Wesleyan is a key recipient in the first round of funding from the Connecticut Stem Cell Initiative. Join Professors Grabel and Gruen, and special guest Dr. Robin Cook, to learn more about the importance of the initiative and the work it will support at Wesleyan and elsewhere in Connecticut. And, find out how the state is dealing with the regulatory and ethical issues raised by human embryonic stem cell research.

Introduction: Joseph W. Bruno, vice president for academic affairs and professor of chemistry

Presenters: Robin Cook '62, MD former ophthalmologist trained at Harvard and acclaimed novelist who has written 27 best-selling medical thrillers, including Outbreak, Seizure, and Coma; he is a strong advocate for stem cell research and has successfully lobbied members of congress, including Senator Orren Hatch; Laura Grabel, Fisk Professor of Natural Science and professor of biology; Lori Gruen, associate professor of philosophy and associate professor of feminist, gender, and sexuality studies

WESeminar 29: Beyond Partisan (Room 116, Judd Hall, 207 High Street)

In 2005, six politically-minded Wesleyan students, who were frustrated with the current state of civic discourse, created Beyond Partisan, an interactive Web site designed to foster constructive debate on major issues. Their goal was to return to the level-headed democracy of the town hall, by creating an online forum for the exchange of individual ideas and opinions, regardless of party affiliation. By stressing the importance of individual thought over partisan dogma, they hoped Beyond Partisan would become an alternative to both the sensationalized nightly news and the polarizing political blog network. Join some of the students who launched the Web site for a discussion of what was involved in developing and managing the site.
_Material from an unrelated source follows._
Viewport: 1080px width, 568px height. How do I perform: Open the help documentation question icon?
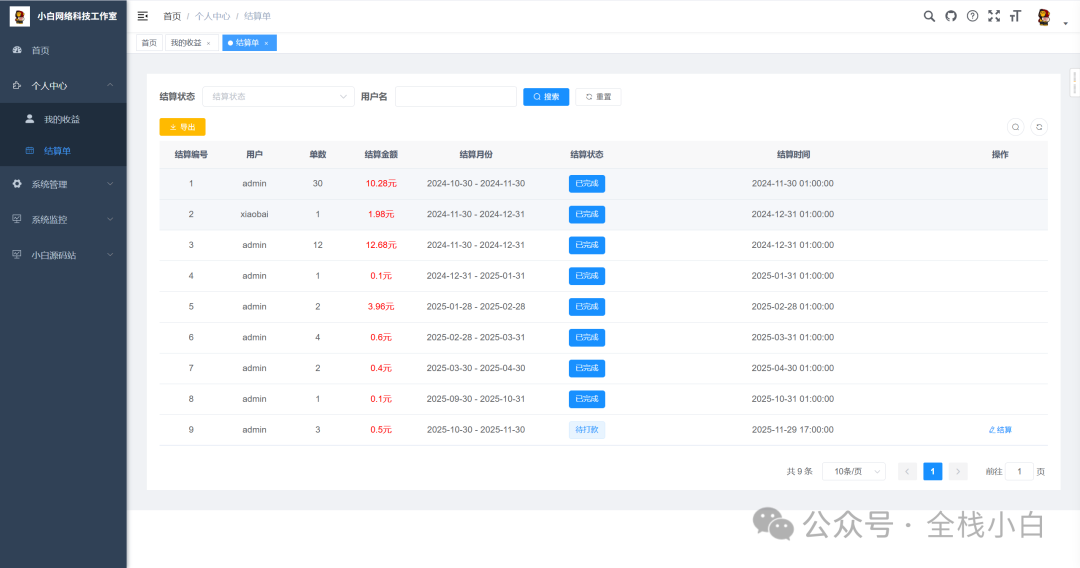[972, 16]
Find out what they have learned from the experience and how Beyond Partisan is today.

Presenters: Nathaniel "Nate" Byer '06, communications director, Generation Engage, a political strategy firm in Washington, D.C.; Adam Gomolin '06, who is pursuing a masters of public policy degree at the University of California at Berkeley; Robert Weinstock '06, currently studying at Columbia University Law School, and focusing on environmental law

WESeminar 30: Student Activism is Alive and Well (Room 121, Exley Science Center, 265 Church Street)
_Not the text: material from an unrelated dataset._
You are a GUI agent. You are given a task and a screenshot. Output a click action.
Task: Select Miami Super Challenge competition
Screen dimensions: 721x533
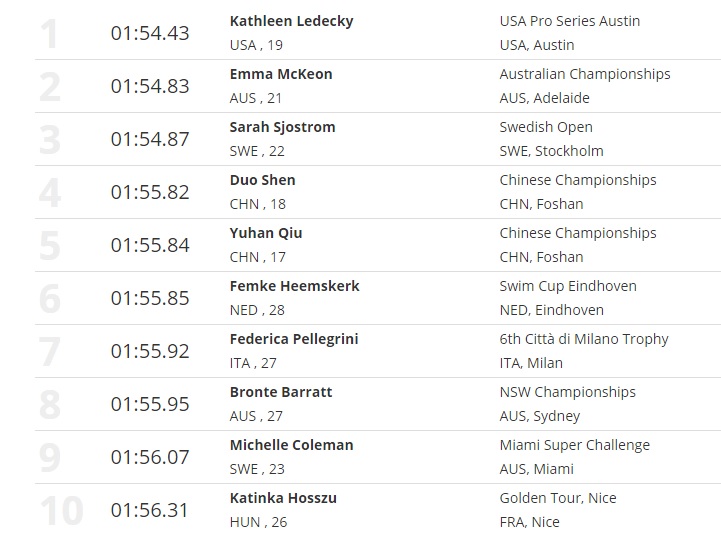[574, 445]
It’s been suggested that students today aren’t the activists of the 60’s and don’t have the same passionate commitment to causes as their student predecessors. But, a close look at what students do with their time now reveals that activism is very much alive, just different. Today campus activism is dispersed over a broader range of causes, with no single issue mobilizing students. And students have a much larger repertoire of methods available to promote their positions, including: e-mails, press conferences, and litigation. Technology has also had an impact, making students more informed than ever and easier for students to organize support locally and nationally. Join Professor Rosenthal and a panel of Wesleyan’s activists to hear about some of the issues that compel them. And, find out how these students activists are like and unlike those who preceded them.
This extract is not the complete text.